Well, my educated friend, you are absolutely right. It might be a good
idea to take a look at all the unique values we have in our Name
column. To do that we extract our Name
column as a Series.
iris_names = iris["Name"]
iris_names
0 Iris-setosa
1 Iris-setosa
2 Iris-setosa
3 Iris-setosa
4 Iris-setosa
5 Iris-setosa
6 Iris-setosa
7 Iris-setosa
8 Iris-setosa
9 Iris-setosa
10 Iris-setosa
11 Iris-setosa
12 Iris-setosa
13 Iris-setosa
14 Iris-setosa
15 Iris-setosa
16 Iris-setosa
17 Iris-setosa
18 Iris-setosa
19 Iris-setosa
20 Iris-setosa
21 Iris-setosa
22 Iris-setosa
23 Iris-setosa
24 Iris-setosa
25 Iris-setosa
26 Iris-setosa
27 Iris-setosa
28 Iris-setosa
29 Iris-setosa
...
120 Iris-virginica
121 Iris-virginica
122 Iris-virginica
123 Iris-virginica
124 Iris-virginica
125 Iris-virginica
126 Iris-virginica
127 Iris-virginica
128 Iris-virginica
129 Iris-virginica
130 Iris-virginica
131 Iris-virginica
132 Iris-virginica
133 Iris-virginica
134 Iris-virginica
135 Iris-virginica
136 Iris-virginica
137 Iris-virginica
138 Iris-virginica
139 Iris-virginica
140 Iris-virginica
141 Iris-virginica
142 Iris-virginica
143 Iris-virginica
144 Iris-virginica
145 Iris-virginica
146 Iris-virginica
147 Iris-virginica
148 Iris-virginica
149 Iris-virginica
Name: Name, Length: 150, dtype: object
type(iris_names)
pandas.core.series.Series
Now we can use the unique
method of the Series
:
iris_names.unique()
array(['Iris-setosa', 'Iris-versicolor', 'Iris-virginica'], dtype=object)
We see above that our dataset deals with only three species of iris: Iris Setosa, Iris Versicolor and Iris Virginica
We are going to look at the similarities and differences between the species later, but first, let’s get familiar with each of them separately.
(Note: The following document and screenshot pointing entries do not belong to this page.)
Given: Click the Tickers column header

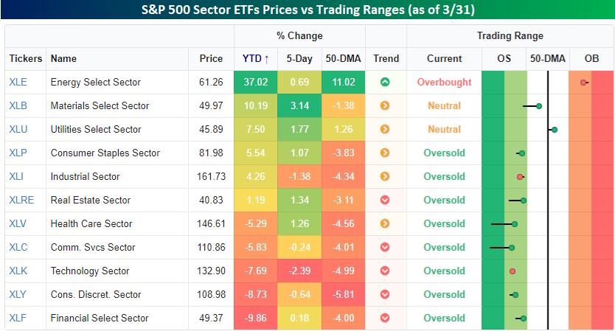Looking at the screenshot, I should point(26,58).
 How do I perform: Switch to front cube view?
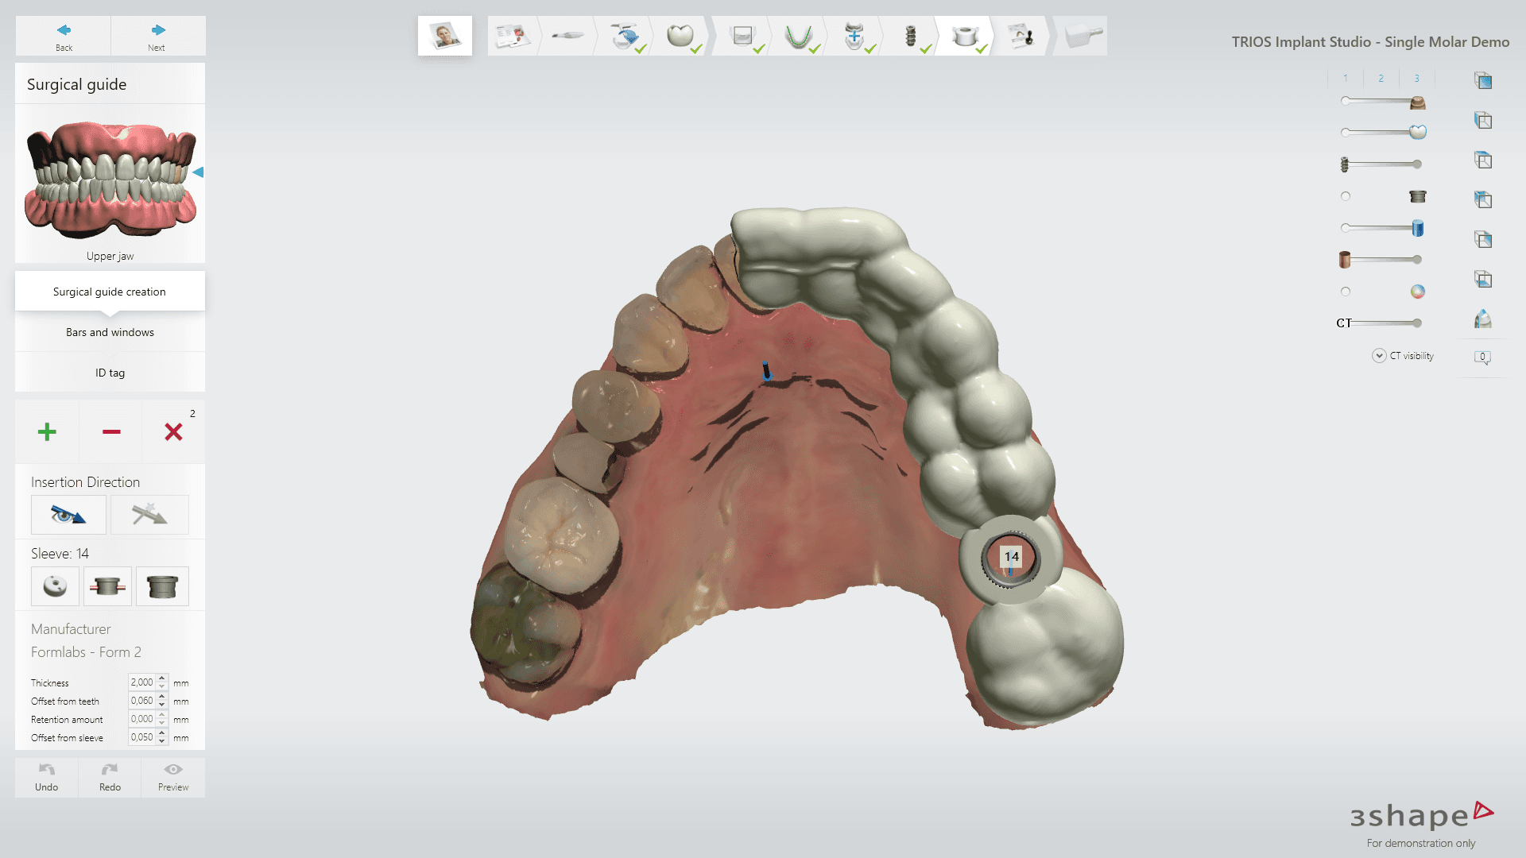click(x=1483, y=80)
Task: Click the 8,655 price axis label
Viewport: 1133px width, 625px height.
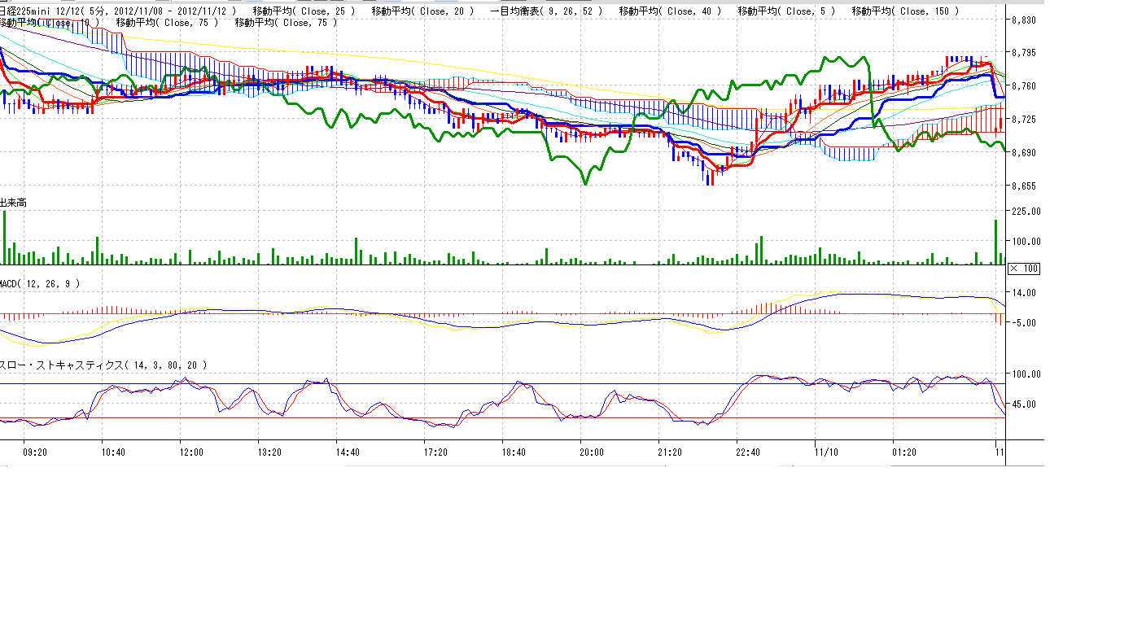Action: pos(1023,186)
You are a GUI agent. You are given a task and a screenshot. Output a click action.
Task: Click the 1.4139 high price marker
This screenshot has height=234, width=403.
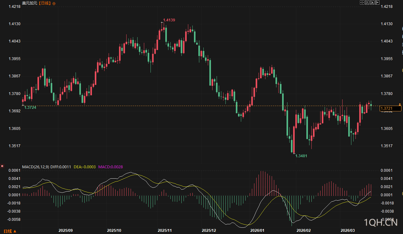pos(169,20)
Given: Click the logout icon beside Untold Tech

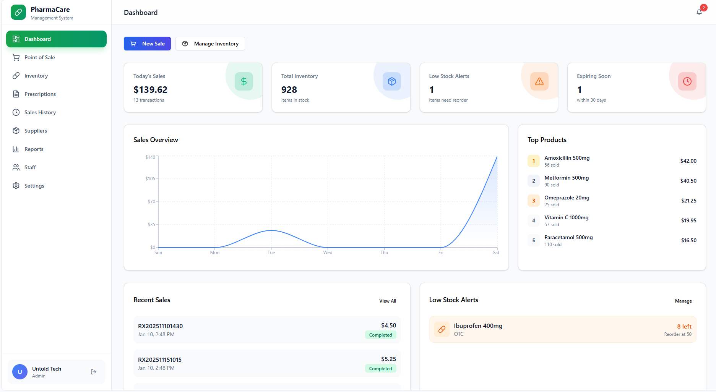Looking at the screenshot, I should click(94, 372).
For that, we can create a separate dataframe for each of the species.
We need to select the rows that correspond to each species. Let’s start by selecting the rows that correspond to 'Iris-setosa'
.
To select rows, we generally use the loc
attribute of the data frame.
Read loc
as “locate”. The attribute allows us to locate rows of interest. Here we use loc
to select the 'Iris-setosa'
rows.
setosa = iris.loc[iris["Name"]=='Iris-setosa']
Make sure you understand the line above. In order to do that, dissect it bit by bit.
- What does
iris["Name"]
return? - What does
iris["Name"]=='Iris-setosa'
return? Why? Is this familiar behaviour? - What is going to happen when you type
setosa
?
Now you can go ahead and create dataframes for the other two species.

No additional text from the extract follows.